* **Task instructions**:
Among the entries below, find the line with "is (555, 811).", then quote it and each following line up to and including the line with "Task: Open the USD currency dropdown", and nothing else.
── Source records
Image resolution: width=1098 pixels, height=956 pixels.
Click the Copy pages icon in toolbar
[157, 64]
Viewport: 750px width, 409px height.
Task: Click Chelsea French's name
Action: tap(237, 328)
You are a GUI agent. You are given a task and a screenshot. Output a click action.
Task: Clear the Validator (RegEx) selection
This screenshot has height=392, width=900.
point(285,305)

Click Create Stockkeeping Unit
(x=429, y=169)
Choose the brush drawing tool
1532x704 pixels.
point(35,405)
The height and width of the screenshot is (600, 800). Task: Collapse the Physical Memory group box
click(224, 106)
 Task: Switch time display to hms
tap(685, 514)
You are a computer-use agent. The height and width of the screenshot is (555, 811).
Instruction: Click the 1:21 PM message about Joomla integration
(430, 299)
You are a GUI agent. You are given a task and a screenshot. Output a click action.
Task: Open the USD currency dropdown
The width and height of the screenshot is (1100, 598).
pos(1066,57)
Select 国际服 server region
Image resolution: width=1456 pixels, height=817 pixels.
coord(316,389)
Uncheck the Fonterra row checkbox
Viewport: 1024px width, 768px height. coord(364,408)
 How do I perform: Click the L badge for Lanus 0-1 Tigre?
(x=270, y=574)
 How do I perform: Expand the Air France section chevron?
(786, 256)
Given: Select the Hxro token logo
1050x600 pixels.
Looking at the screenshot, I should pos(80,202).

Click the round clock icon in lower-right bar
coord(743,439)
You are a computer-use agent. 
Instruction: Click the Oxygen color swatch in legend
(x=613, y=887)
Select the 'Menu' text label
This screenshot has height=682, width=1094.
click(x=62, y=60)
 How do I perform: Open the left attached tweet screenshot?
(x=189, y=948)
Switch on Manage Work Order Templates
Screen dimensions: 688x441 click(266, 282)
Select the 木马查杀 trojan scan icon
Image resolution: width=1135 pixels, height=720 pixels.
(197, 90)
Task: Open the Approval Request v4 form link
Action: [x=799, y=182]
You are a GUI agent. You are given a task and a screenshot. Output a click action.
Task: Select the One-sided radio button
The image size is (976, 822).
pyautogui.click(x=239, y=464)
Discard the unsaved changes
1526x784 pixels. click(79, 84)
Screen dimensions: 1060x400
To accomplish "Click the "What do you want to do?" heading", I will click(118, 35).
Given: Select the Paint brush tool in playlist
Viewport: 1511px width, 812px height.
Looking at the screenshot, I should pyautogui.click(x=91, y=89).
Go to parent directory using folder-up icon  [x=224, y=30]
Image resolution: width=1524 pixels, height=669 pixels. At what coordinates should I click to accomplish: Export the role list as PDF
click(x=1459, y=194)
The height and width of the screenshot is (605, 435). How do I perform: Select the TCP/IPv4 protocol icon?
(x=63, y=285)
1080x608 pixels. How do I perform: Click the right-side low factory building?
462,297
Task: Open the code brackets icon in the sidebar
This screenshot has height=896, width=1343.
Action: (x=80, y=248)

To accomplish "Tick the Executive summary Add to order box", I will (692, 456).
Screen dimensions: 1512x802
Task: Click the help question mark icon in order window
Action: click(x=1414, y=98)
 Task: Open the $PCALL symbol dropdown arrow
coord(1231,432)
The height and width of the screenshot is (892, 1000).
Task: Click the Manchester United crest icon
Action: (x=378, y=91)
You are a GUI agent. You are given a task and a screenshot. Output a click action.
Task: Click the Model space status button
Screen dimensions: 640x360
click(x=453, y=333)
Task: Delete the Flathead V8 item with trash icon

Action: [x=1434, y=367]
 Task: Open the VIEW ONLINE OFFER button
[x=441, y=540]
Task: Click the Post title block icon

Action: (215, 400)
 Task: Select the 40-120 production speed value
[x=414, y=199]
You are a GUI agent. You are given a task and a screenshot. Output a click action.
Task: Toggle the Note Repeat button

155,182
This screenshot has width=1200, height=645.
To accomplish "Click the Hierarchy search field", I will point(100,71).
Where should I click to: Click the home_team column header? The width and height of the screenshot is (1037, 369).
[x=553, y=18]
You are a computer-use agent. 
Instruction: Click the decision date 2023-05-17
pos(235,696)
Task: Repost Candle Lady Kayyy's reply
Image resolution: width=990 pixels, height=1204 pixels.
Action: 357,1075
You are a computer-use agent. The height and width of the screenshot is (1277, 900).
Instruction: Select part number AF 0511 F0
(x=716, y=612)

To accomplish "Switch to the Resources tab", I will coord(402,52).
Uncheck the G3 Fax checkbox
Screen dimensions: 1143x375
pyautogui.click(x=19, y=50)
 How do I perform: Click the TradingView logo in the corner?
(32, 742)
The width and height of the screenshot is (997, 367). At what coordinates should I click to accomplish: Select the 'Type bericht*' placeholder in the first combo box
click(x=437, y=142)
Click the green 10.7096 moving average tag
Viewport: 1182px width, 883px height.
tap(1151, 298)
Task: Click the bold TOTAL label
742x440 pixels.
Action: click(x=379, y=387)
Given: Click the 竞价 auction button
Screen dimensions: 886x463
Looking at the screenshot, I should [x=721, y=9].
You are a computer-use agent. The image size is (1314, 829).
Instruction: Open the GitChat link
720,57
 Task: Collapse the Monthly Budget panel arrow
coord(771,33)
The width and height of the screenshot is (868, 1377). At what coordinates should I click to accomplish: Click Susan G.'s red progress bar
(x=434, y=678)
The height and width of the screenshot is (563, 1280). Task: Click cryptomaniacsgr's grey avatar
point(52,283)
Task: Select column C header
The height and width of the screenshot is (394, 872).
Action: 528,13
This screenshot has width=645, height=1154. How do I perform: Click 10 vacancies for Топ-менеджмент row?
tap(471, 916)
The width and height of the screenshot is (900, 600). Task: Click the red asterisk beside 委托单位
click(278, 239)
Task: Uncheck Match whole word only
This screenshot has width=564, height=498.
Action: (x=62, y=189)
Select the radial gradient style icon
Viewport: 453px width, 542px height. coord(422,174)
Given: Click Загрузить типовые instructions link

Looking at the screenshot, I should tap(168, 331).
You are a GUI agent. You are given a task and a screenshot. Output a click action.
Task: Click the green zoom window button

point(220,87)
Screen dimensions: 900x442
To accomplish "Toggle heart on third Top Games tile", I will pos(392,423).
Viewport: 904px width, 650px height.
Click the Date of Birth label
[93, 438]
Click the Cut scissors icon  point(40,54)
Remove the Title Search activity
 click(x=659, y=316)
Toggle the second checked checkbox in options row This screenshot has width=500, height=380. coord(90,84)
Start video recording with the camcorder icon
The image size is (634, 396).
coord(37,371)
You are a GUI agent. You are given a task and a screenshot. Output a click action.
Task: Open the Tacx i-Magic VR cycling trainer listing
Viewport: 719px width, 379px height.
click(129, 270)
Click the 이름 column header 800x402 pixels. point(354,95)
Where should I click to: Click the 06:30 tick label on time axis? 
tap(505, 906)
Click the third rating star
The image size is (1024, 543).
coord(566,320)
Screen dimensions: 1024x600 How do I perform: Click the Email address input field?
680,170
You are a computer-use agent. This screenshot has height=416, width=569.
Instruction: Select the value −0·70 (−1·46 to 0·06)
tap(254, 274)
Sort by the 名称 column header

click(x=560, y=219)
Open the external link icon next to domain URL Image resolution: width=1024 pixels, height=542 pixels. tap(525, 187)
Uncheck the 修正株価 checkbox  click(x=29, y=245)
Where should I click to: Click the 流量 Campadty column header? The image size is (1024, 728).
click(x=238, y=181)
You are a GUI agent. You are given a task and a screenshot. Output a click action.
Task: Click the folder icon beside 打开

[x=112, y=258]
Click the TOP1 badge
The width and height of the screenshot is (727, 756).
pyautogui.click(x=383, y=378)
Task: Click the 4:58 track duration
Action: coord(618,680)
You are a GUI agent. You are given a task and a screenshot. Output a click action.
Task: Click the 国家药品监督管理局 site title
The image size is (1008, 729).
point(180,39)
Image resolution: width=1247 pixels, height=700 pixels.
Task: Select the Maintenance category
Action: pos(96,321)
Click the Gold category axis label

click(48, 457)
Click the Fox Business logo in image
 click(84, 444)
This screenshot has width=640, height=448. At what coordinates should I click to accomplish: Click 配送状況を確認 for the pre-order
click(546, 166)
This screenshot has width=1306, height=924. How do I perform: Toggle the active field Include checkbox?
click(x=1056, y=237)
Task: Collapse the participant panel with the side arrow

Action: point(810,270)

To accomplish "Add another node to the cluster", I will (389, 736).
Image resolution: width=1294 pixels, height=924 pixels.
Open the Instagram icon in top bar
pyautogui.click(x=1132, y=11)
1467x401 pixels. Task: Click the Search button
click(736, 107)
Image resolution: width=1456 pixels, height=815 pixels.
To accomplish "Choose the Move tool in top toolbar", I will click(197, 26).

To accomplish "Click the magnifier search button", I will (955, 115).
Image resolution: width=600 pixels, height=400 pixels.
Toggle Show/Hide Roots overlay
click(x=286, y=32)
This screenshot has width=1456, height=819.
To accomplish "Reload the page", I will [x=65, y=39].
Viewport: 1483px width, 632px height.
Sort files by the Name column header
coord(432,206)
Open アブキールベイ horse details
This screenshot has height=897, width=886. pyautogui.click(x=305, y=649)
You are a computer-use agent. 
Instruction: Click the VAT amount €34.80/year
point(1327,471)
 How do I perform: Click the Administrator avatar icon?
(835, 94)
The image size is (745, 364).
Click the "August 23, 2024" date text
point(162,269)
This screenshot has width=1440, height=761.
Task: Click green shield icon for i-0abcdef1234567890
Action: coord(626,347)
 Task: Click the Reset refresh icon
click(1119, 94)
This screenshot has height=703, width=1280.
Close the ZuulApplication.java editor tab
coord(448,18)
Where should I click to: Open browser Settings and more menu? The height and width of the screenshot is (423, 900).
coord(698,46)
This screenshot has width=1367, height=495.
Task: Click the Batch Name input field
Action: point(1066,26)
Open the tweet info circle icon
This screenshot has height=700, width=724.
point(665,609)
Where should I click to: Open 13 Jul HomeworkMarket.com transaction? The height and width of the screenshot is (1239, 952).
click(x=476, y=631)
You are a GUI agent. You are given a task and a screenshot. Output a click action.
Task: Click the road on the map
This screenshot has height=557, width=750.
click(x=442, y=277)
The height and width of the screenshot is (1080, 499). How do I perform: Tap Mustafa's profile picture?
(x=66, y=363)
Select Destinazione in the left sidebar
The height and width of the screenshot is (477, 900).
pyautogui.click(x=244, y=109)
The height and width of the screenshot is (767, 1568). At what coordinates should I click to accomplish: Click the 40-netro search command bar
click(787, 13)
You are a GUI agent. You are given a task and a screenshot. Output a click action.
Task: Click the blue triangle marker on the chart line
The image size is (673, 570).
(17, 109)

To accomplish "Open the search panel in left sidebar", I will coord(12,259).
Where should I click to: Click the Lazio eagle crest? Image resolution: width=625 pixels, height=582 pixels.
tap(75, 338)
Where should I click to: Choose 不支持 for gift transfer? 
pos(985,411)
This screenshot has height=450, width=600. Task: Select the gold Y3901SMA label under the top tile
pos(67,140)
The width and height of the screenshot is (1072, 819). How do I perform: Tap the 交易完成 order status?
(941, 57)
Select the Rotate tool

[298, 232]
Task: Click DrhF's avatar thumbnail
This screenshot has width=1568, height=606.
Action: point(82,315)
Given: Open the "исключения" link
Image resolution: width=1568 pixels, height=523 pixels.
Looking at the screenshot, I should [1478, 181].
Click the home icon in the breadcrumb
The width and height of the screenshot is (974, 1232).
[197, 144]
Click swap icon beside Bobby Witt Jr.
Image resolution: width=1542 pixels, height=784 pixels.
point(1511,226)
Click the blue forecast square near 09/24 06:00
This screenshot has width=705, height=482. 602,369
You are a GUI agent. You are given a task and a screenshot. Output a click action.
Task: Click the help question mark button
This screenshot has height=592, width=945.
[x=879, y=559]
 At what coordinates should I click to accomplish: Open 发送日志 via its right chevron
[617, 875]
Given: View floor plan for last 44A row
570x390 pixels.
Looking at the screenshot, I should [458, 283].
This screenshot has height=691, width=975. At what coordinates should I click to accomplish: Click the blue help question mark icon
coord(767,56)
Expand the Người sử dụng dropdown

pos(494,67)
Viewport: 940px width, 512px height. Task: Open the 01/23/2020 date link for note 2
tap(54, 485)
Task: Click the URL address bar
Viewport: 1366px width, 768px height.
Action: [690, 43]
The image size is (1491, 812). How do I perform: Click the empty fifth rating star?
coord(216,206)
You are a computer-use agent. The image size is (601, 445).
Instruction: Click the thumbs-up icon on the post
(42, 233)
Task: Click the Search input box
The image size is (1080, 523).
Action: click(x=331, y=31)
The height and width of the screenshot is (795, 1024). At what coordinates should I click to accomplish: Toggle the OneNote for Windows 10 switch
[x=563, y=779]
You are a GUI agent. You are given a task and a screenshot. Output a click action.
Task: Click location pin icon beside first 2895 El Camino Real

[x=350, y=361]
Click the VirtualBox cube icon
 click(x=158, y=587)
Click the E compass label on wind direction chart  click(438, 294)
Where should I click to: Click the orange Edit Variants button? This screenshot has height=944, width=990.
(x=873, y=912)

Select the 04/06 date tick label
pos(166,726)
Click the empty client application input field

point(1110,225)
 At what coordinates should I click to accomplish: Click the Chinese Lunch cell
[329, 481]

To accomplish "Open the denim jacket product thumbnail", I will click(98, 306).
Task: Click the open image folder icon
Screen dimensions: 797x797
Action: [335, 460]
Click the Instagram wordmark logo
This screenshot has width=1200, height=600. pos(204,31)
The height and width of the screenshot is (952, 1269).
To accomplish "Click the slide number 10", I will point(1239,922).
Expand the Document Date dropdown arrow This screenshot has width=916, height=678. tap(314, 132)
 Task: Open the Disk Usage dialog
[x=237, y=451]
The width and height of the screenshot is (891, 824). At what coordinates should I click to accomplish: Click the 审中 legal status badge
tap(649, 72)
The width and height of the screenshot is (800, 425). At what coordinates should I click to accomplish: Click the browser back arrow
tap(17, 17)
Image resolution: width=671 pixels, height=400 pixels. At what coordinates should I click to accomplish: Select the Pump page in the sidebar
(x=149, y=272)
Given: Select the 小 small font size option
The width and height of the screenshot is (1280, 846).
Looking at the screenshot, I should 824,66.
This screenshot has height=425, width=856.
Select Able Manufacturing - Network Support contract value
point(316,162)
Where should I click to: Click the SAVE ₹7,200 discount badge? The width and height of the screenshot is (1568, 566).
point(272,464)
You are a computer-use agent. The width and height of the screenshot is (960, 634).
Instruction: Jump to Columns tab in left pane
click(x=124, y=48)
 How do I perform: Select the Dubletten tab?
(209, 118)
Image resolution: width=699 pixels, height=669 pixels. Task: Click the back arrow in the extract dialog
────
* **Solution below**:
You are a computer-use agent. The height and width of the screenshot is (555, 811).
Instruction: Click the 1:21 PM message about Joomla integration
(430, 299)
You are a GUI agent. You are given a task and a screenshot. Output a click action.
Task: Open the USD currency dropdown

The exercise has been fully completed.